Four synthetic heads demonstrate the kernel handles diverse attention patterns correctly:
- Local: Diagonal band — nearby tokens attend to each other
- Strided: Periodic stripes — tokens at matching phase positions attend
- Global+Anchor: Bright left column — every query attends to early tokens
- Block: Staircase — strong intra-block attention with sharp boundaries
Median absolute error: 0.00025 (FP16 precision). Error is highest at early sequence positions where softmax has fewer tokens to average over, then drops to near-zero. No systematic patterns — pure FP16 quantization noise.
flash-attention-cuda/
├── CMakeLists.txt
├── include/
│ └── flash_attention.h # FlashAttentionParams struct + launch declaration
├── kernels/
│ └── flash_attention.cu # v9 kernel — the main event
├── src/
│ └── demo.cu # standalone demo + correctness check
├── scripts/
│ └── visualize.py # generates all figures from binary dumps
├── figures/ # pre-generated for README
│ ├── attention_heatmap.png
│ ├── performance.png
│ ├── error_analysis.png
│ └── head_comparison.png
└── docs/
└── flash_attention_story.html # interactive deep-dive with animations
| Parameter | Value |
|---|---|
| BLOCK_M | 64 |
| BLOCK_N | 64 |
| D_HEAD | 64 |
| NUM_WARPS | 8 (4 warp pairs) |
| Shared memory | ~38 KB |
| MMA instruction | mma.sync.aligned.m16n8k16.row.col.f32.f16.f16.f32 |
| Precision | FP16 compute, FP32 accumulation |
smem_q: 64 × 72 × 2B = 9.0 KB Q tile
smem_k: 64 × 72 × 2B = 9.0 KB K tile
smem_v: 64 × 72 × 2B = 9.0 KB V tile
smem_p: 64 × 72 × 2B = 9.0 KB P = softmax(S)
smem_partial_max: 2 × 64 × 4B = 0.5 KB cross-warp max exchange
smem_partial_sum: 2 × 64 × 4B = 0.5 KB cross-warp sum exchange
--------
Total: ~37 KB
Verified against a CPU reference implementation (naive O(S²) attention with FP32 arithmetic):
| Sequence Length | Max Error | NRMSE | Bad Elements |
|---|---|---|---|
| 64 | 0.0077 | 2.37% | 0 |
| 128 | 0.0077 | 2.38% | 0 |
| 256 | 0.0077 | 2.38% | 0 |
| 2048 | — | — | 0 |
All errors are within FP16 precision bounds. The v9 direct rescaling fix ensures no accuracy drift on longer sequences.
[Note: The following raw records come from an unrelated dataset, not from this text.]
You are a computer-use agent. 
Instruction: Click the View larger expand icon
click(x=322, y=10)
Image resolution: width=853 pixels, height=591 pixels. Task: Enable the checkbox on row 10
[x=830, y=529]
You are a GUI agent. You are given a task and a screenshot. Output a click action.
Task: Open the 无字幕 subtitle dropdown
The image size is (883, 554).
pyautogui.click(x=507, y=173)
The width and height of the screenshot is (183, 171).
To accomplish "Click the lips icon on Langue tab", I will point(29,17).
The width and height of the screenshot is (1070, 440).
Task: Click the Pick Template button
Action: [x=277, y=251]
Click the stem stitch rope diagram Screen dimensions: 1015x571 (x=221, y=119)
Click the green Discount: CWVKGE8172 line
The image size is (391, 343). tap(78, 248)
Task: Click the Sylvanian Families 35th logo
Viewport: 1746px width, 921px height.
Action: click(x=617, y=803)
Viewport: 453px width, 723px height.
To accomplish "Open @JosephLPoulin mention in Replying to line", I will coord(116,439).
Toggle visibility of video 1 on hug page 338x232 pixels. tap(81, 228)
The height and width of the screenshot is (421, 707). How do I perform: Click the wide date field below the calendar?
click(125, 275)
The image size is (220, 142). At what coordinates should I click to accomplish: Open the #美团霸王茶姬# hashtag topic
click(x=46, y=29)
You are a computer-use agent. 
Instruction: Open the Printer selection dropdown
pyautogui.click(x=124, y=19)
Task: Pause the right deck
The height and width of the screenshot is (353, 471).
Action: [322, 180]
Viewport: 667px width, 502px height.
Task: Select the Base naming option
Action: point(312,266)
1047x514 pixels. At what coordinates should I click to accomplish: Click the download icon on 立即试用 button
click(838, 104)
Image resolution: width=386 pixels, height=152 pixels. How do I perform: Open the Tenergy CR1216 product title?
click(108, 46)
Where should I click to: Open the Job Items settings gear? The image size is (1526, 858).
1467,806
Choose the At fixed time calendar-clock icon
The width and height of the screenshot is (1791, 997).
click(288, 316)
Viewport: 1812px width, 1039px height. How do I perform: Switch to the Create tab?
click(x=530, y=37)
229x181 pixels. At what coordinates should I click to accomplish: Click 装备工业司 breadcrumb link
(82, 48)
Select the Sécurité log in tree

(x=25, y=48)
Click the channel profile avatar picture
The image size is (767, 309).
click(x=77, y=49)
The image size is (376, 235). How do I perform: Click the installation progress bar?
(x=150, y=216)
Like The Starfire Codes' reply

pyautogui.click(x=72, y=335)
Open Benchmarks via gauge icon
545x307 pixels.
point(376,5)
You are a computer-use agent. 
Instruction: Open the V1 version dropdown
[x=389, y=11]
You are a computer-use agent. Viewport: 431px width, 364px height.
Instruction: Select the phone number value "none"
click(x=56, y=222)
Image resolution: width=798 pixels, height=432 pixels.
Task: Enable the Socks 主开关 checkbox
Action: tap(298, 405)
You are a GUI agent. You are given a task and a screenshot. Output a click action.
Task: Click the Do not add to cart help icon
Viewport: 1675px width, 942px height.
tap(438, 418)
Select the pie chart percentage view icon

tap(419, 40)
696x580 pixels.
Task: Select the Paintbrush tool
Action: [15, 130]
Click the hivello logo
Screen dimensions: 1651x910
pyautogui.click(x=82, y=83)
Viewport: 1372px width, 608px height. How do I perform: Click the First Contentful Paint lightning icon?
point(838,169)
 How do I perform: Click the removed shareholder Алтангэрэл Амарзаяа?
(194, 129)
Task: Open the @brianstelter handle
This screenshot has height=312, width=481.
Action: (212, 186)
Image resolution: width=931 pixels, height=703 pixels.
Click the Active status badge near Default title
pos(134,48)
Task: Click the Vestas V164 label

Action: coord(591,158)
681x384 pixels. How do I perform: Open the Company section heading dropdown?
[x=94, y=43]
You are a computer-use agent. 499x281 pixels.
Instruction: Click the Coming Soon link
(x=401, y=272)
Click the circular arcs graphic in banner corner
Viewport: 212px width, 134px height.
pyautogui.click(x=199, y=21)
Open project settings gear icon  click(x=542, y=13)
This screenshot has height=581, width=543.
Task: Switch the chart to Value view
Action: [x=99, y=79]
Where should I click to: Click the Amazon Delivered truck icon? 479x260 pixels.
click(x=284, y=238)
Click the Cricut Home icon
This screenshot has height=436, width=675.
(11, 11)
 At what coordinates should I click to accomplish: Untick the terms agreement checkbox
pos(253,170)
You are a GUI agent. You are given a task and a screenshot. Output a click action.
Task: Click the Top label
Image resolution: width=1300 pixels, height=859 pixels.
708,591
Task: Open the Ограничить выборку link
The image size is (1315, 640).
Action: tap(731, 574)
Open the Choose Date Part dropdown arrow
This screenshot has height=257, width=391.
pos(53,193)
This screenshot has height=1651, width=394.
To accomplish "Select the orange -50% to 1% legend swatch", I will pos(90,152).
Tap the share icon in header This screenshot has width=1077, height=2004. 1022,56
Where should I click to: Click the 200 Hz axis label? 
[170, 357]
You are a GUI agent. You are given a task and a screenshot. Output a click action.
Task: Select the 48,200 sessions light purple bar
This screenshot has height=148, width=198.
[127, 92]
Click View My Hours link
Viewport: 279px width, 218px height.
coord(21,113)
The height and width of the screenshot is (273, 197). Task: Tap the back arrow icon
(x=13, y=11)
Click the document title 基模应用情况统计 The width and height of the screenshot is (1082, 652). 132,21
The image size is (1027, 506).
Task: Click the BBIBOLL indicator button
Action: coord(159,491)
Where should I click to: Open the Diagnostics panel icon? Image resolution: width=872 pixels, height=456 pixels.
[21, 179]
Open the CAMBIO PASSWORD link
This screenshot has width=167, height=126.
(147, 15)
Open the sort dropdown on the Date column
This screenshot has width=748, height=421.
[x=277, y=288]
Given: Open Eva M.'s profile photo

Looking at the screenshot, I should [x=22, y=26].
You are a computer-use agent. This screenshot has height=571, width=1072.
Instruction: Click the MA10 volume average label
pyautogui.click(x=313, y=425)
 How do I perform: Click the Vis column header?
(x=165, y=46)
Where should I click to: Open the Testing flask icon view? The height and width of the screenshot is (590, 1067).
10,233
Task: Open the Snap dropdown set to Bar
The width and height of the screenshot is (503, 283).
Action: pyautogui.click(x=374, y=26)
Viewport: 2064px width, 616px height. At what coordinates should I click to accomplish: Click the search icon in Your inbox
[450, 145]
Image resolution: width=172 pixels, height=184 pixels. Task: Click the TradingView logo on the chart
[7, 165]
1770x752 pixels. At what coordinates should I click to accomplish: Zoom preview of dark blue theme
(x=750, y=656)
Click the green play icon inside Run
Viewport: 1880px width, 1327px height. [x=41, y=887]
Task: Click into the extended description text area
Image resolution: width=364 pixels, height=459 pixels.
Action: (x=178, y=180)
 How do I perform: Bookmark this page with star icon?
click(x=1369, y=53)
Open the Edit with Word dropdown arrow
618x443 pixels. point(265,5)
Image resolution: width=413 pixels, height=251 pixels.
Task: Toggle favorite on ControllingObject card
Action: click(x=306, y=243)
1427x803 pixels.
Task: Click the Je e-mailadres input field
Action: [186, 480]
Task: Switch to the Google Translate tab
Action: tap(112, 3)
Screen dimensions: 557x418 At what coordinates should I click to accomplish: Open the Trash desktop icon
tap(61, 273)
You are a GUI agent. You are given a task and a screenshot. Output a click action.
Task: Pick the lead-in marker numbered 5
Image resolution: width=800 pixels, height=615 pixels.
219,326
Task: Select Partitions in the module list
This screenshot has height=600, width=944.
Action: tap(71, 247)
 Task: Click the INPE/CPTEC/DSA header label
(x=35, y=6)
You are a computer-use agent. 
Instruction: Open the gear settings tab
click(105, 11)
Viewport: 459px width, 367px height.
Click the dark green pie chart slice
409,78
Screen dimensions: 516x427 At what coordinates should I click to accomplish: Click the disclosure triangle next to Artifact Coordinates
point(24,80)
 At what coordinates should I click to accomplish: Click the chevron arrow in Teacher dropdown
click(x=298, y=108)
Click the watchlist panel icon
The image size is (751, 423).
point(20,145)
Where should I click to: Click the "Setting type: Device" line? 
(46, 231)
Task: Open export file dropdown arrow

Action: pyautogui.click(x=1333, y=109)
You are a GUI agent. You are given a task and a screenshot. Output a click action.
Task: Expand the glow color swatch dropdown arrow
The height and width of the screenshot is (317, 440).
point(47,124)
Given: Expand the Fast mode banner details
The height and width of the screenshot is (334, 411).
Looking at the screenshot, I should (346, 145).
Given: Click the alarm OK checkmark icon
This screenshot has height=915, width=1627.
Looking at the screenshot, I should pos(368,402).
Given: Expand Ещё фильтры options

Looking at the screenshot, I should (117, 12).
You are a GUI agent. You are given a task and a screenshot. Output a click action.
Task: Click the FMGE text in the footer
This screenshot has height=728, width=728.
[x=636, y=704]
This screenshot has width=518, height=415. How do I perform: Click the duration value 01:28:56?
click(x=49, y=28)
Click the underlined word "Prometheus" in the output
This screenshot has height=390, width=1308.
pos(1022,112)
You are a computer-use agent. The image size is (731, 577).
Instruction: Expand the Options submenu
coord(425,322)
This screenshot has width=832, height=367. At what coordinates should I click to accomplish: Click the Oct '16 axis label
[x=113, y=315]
Open docs/flash_attention_story.html in a browser for a scroll-animated walkthrough of the full optimization journey with architecture diagrams, profiler data, and code comparisons.
MIT
Built for the RTX 5080 — proving that consumer GPUs can run serious attention kernels when you're willing to write the PTX yourself.